Leadership to change after vote in Togiak
MARY LOCHNER
October 16, 2008 at 1:03PM AKST
Togiak residents voted in Oct. 7 City Council elections to shake things up the former power regime.
Former Togiak mayor Gary Carlos lost his City Council seat to Norine Antone in a three-way race, gaining 65 votes to her 158. Isaac Tuday, the other contender in the race, received 28 votes.
Unlike many communities, the city of Togiak does not directly elect its mayor. Instead, the seven members of the City Council do. They vote for one of their members to be appointed mayor.
The City Council holds a vote for mayor every time a new City Council is elected by the people of Togiak, city clerk Margie Coopchiak said. A new mayor is appointed by the City Council a week after the election, she said.
Carlos’ son, former City Council member Sean Carlos, who was also up for re-election, was beat out by Andrew Franklin, who garnered 177 votes to Carlos’ 75.
George Arkanakyak Sr., who ran unopposed for the remaining city seat up for election, got 222 votes.
The other four seats on the seven-member City Council, which were not up for re-election, are held by council members, Kevin Ramey, Leroy Fox, Anna May Ferguson and Evelyn Yanez.
The election results break up a four-person voting bloc on the city council, observers say. Gary Carlos and his son, Sean Carlos, along with city council members Yanez and Fox, often voted together, forming a majority to push items through the council, said council member Ramey and community member Olia Sutton, who often observes City Council meetings.
Sean Carlos, Fox, Ferguson, Yanez, and former City Council member Stanley Active Jr., who did not run for re-election of his seat, could not be reached for comment.
Gary Carlos said the election results show that people do not want to be held accountable to the law, something he’s said in previous interviews that he and his son tried to do.
Sutton and newly elected council member Franklin described the results as a referendum on Police Chief Aaron Parker, whom Carlos hired and kept on after the Togiak Traditional Village Council made an order of banishment against him.
“There was a banishment, and they went ahead and kept him on, even though he was very brutal to the ones he took,” Sutton said. She described the election as the people of Togiak “putting their foot down,” because “they want their village back.”
Parker could not be reached for comment.
In interviews with The Bristol BayTimes, Gary Carlos often described criticism of the police chief as emanating from people who didn’t want to be held accountable to the law.

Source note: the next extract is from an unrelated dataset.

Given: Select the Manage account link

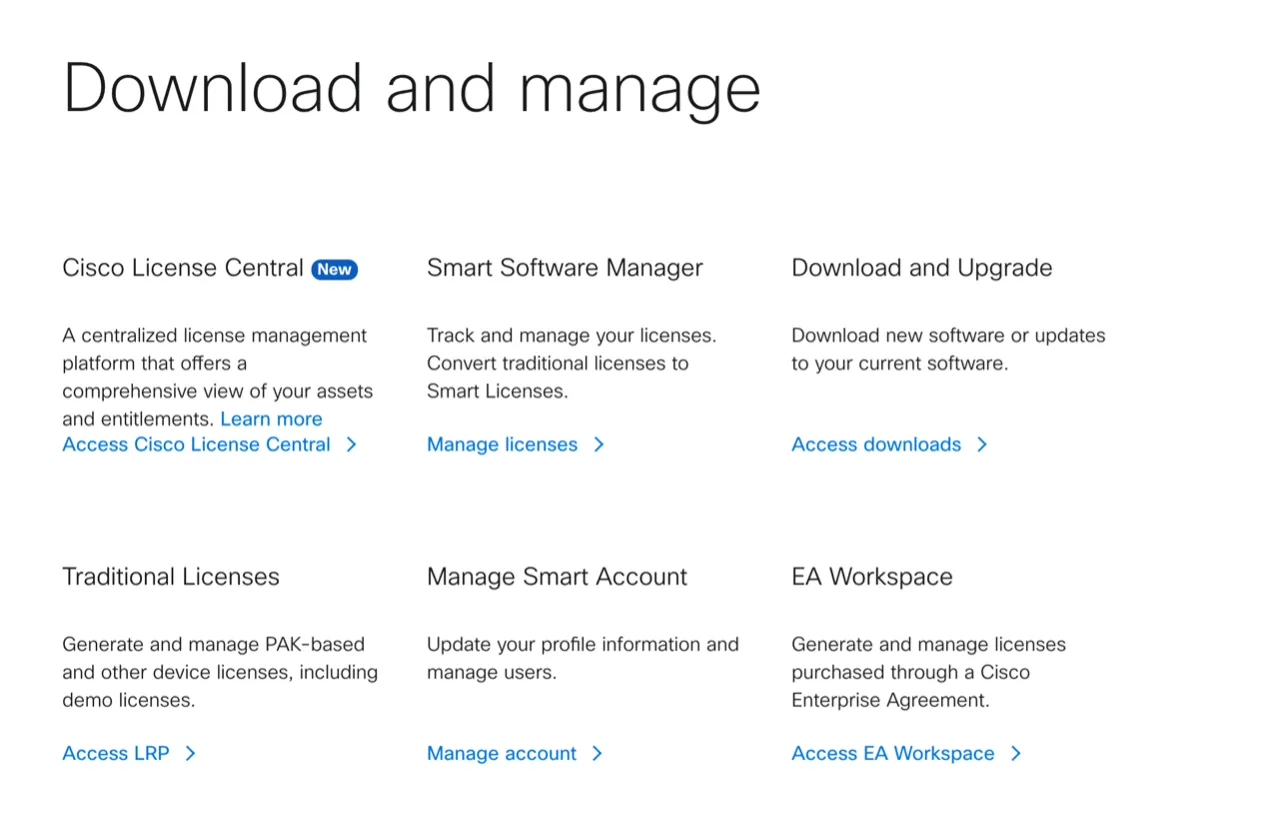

In a Friday, Oct. 10, e-mail to The Bristol BayTimes, Gary Carlos wrote, “This is what a large part of what this last election is about. Being held accountable is not what a lot of people want. A task force to send a platform to reform and define corruption in local and state government and to apply consequences to clean up pervasive practice in rural Alaska.”
Franklin said the police chief issue was one of the main reasons he decided to run for City Council.

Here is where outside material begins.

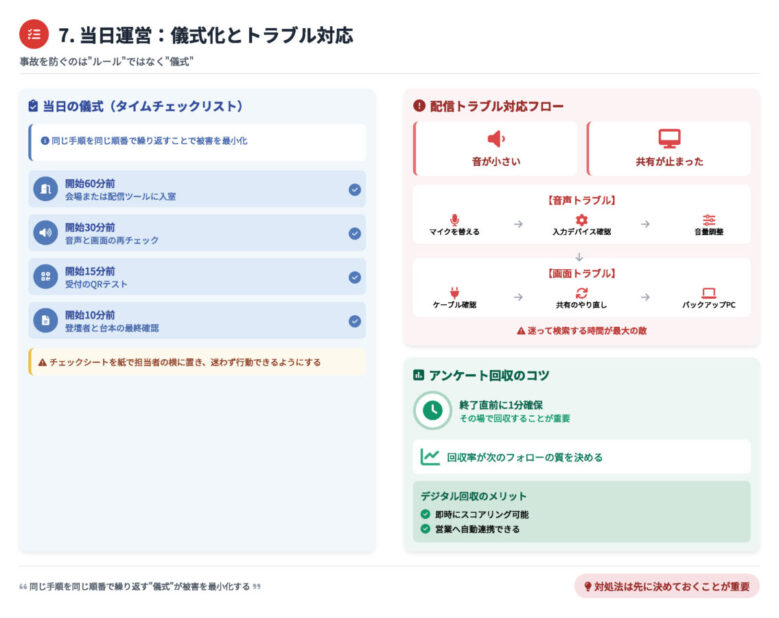
Task: Click the refresh icon for 共有のやり直し
Action: (x=581, y=293)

“I see some wrong things going on, that my people weren’t feeling right about the cop here,” Franklin said. “I just want to make sure that my people are comfortable with the City Councilmen and police here. I know there will be a lot of changes, so the people will be comfortable again.”

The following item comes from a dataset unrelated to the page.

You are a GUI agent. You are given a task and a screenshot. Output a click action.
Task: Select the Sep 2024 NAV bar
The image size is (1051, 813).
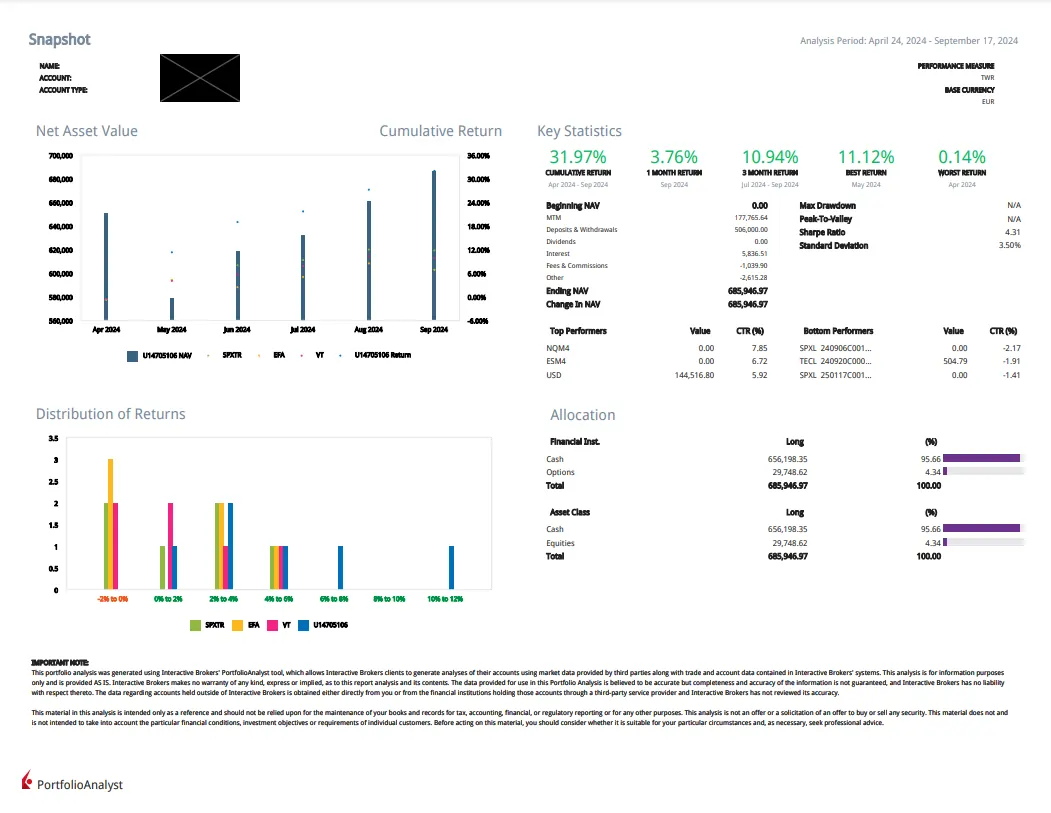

Sutton said she observed City Council “picking on” a minority in the council, composed of Ramey and Ferguson, which was “hearing the people’s needs.”
Ramey was the target of an investigation and report prepared by Parker for the City Council, which made reference to a past criminal record Ramey said is decades old, as well as alleged “misconduct” on the part of Ramey.
Nothing in the report prepared by Parker related to any criminal complaint against Ramey.
The report was passed out at the Sept. 23 Togiak city council regular meeting, at which Ferguson was the only absent member. After reading and discussing the report, the other five council members voted to sanction Ramey, essentially expressing official disapproval of his alleged misconduct.
E-mails from that time show Carlos sought legal advice as to whether it was possible to kick Ramey off city council (“Togiak mayor tries to oust Ramey from City Council,” Bristol BayTimes, Oct. 9).
“It can only get better,” Ramey said after the election results came out. “There’s been opportunity for people to stand up and work together on what’s right. It would be nice to see people, instead of trying to dig up skeletons in the closet and using mean ways of dealing with things, to start loving one another and helping one another again. When people work together, the sky’s the limit.”
Franklin said a lot of people seemed relieved and happy about the change in City Council after the elections. Franklin said he thinks that, with the three newly-elected members, the city council will be more responsive to the needs of the community.
The other two newly elected council members, Antone and Arkanakyak Sr., could not be reached for comment.
Sutton agreed with Franklin that the mood in Togiak after the elections was positive.
“I’m excited because I know the ones that are on there now are very culturally sensitive,” she said.
The City Council selects a new Togiak city mayor at its meeting on Tuesday, Oct. 14, at 6:30 p.m., city clerk Margie Coopchiak said.